§ **What you need to do**:
1. In the stem cell report, copy the part starting with "Stem cells are" and going on through "CEO of ReNeuron.".
2. Name every person the stem cell report mentions by name.
3. Pick up the stem cell report where it ends and write what comes next.

§ **Source passage**:
# # # # # # #
Doctors in Germany report they have repaired a man's failing heart using stem cells taken from his bone marrow. Lured by such progress, reports Tom Fenton, some top American scientists are moving across the Atlantic.

Stem cells are what the scientific buzz, and religious and ethical fuss, are all about. They are the basic cells from which all other cells in the body develop. The ReNeuron company in England is growing cells from the brains of human fetuses in incubators. They have been manipulated so they will live and reproduce forever. The aim is to coax them into becoming specialized brain cells.

"We have developed 150 cell lines from the human fetal brain," says Dr. Martin Edwards, CEO of ReNeuron.

Edwards used to work in America. He returned to Britain to launch a stem cell research company with the aim of bringing treatments for brain disorders to market. He knows a number of American scientists are planning to come here as well.

"The uncertainty in the US, particularly in regard to academic researchers, about the availability of federal funding, is making people think hard about whether the US is the place to be."

Already, one prominent American researcher, Roger Pedersen of the University of California, is headed for Britain and other leading scientists are now worried about a brain drain.

"I think it's a shame," says Dr. Ben Barres, a neurobiologist at Stanford University Medical School. " I think it's a shame that our best stem cell scientists are going to feel that they need to move to another country to pursue their research program."
# # # # # # #
§ **Dataset excerpt**:
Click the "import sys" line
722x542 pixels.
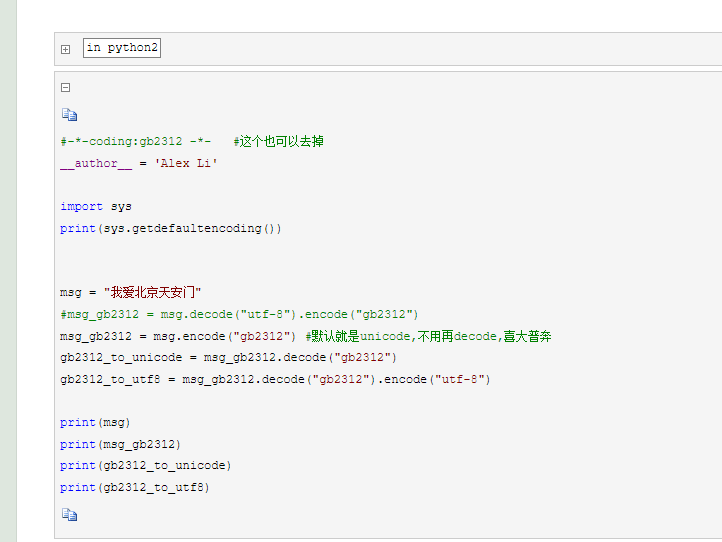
# # # # # # #
§ **Answers below**:
1.
Stem cells are what the scientific buzz, and religious and ethical fuss, are all about. They are the basic cells from which all other cells in the body develop. The ReNeuron company in England is growing cells from the brains of human fetuses in incubators. They have been manipulated so they will live and reproduce forever. The aim is to coax them into becoming specialized brain cells.

"We have developed 150 cell lines from the human fetal brain," says Dr. Martin Edwards, CEO of ReNeuron.

2. Tom Fenton, Martin Edwards, Roger Pedersen, Ben Barres

3.
And Britain is ready to welcome them with open arms.

The prospects for the business of stem cell research seem greater in Britain right now because the British have discussed all the issues, the debate here is less heated, and they've developed rules, overseen by the head of one of the Oxford University colleges, that most people seem comfortable with.

Ruth Deech and her government-appointed committee regulate all human embryo research in Britain, both public and private. She sees immense benefits from Britain's pragmatic approach.

"There will be spin-off companies, quite rightly so, which will bring these benefits not just to this country, but I hope all over the world," says Deech, chairman of the regulatory authority.

Britain led the way more than 20 years ago with the first test tube baby, Louise Brown. It may well lead the way again if American scientists emigrate to the more supportive climate in the Britain.